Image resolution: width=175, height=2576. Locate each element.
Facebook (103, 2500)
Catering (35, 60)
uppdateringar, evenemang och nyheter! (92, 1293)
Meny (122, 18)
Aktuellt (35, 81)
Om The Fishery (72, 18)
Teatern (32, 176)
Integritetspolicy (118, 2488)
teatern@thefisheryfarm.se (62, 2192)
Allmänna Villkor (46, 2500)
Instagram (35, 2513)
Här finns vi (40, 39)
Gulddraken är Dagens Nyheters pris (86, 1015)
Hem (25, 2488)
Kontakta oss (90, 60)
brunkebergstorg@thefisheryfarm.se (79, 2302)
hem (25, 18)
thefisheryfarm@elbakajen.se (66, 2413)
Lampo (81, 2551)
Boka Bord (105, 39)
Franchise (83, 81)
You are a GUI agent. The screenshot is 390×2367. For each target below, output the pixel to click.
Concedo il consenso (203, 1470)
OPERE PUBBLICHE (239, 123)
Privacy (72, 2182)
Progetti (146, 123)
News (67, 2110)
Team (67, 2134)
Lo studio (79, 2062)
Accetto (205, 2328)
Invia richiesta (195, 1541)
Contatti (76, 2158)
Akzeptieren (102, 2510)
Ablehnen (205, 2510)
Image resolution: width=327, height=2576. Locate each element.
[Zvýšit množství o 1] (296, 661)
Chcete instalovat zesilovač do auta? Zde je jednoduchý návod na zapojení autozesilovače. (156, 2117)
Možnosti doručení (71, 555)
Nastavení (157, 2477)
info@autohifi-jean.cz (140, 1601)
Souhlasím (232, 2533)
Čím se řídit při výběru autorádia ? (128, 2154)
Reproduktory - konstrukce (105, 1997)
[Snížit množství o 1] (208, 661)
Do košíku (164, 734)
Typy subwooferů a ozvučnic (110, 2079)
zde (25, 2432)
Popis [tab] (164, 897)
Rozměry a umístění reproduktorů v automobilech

----------------------------------------

All lines from the one holding "Do košíku (164, 734)" through the final line of the material must be set down exactly, and nothing else may be added.

Do košíku (164, 734)
Typy subwooferů a ozvučnic (110, 2079)
zde (25, 2432)
Popis [tab] (164, 897)
Rozměry a umístění reproduktorů v automobilech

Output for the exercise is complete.